Document text =
But Shelley muddles these categories. The creature is often heroic, and Victor is often villainous. When the creature tells his personal and emotional story, he becomes the protagonist of the novel, and readers care about his struggles. And when Victor tears to pieces the creature's incomplete mate, he exhibits his own sort of violence and blood lust. Thus, both characters are hard to define, and each might be considered as an 'anti-hero.
⭐The Novel's Frame Structure
A frame narrative occurs when one narrative introduces another narrative (and so on). The technique has been around since at least the Arabian Nights, in which a young bride, Scheherazade, avoids death at the hands of the murderous king Shahryar by telling a series of stories. In Frankenstein, Shelley borrows from this rich formal tradition by setting up a series of narratives that introduce one another.
⭐Narrator and Point of View
There are three levels of first-person limited narration, with each successive level embedded in the immediately prior level. The first level is R. Walton, writing to his sister; the second is Frankenstein, speaking to Walton; the third is the monster, speaking to Frankenstein.

Required work =
In the passage on Frankenstein above, who narrates at the third level of first-person narration, and to whom?

Extracted records =
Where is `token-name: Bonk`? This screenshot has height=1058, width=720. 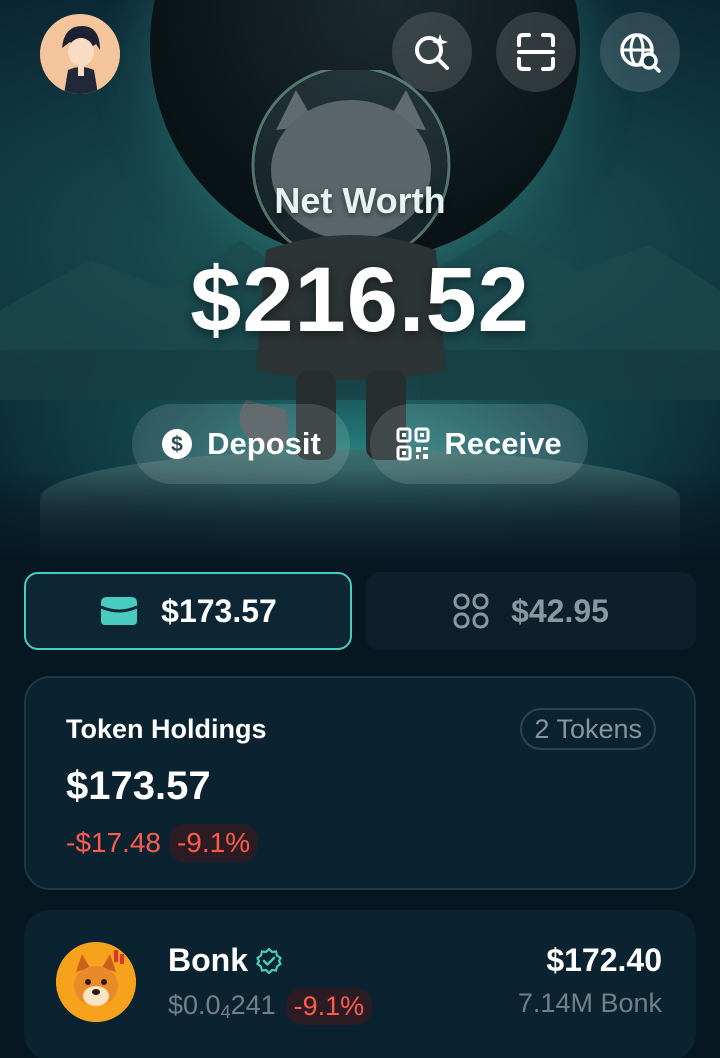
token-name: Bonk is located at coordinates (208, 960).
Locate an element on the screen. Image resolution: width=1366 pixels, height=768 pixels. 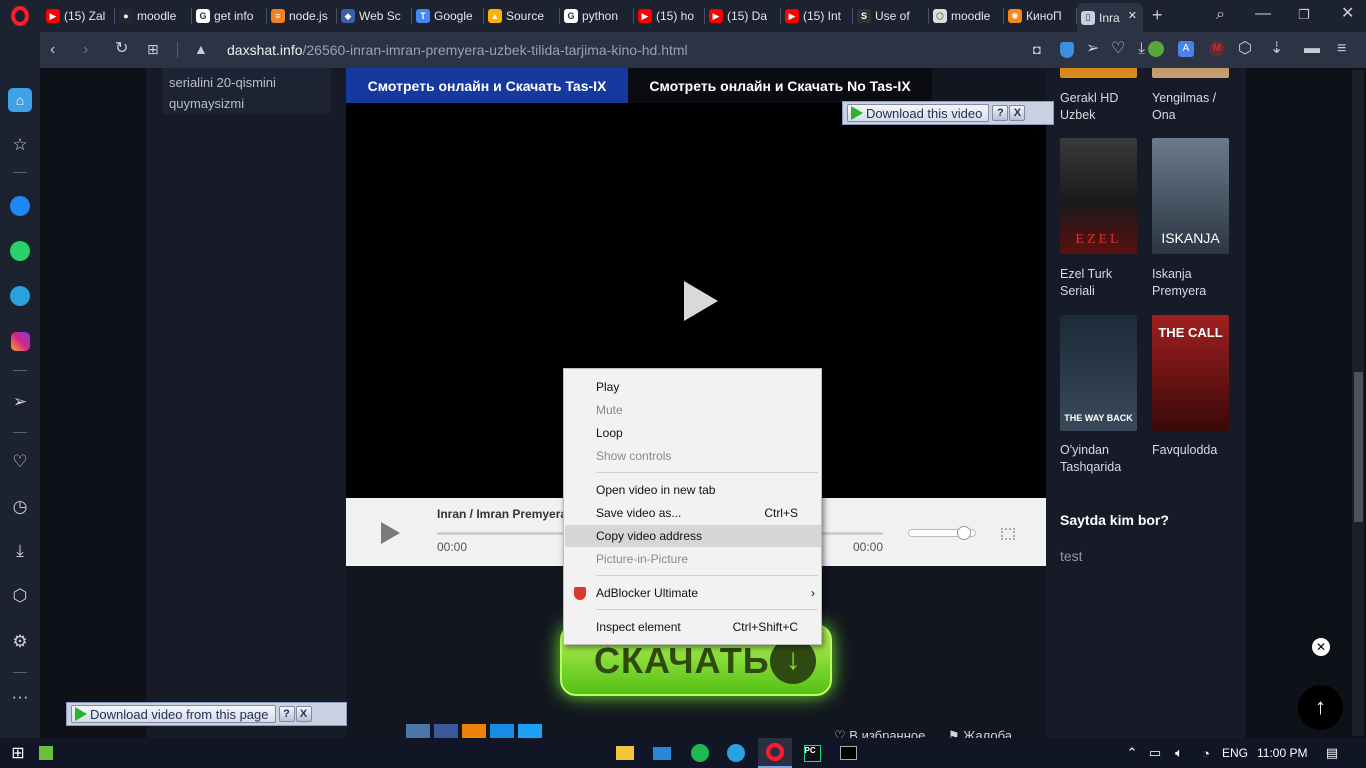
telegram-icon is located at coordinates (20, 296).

--

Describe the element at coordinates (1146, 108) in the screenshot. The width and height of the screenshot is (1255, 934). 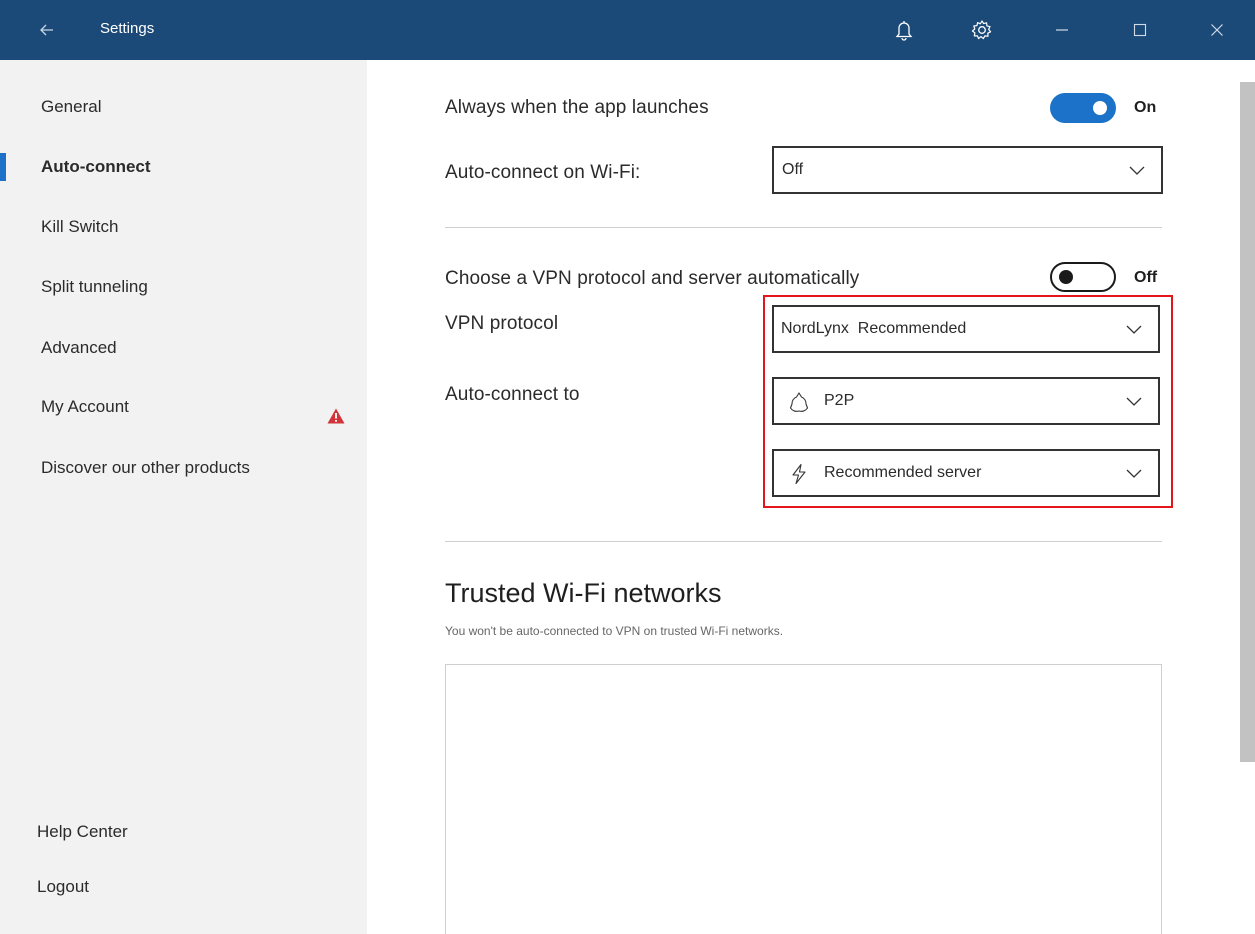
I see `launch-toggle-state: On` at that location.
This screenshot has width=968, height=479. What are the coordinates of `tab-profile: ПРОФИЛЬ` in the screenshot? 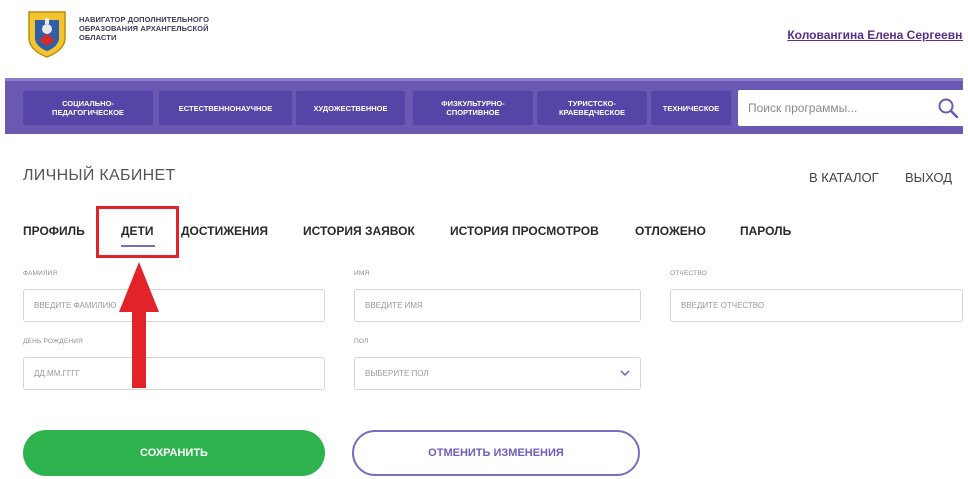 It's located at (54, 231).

Answer for this exercise =
The monster narrates at the third level, speaking to Frankenstein.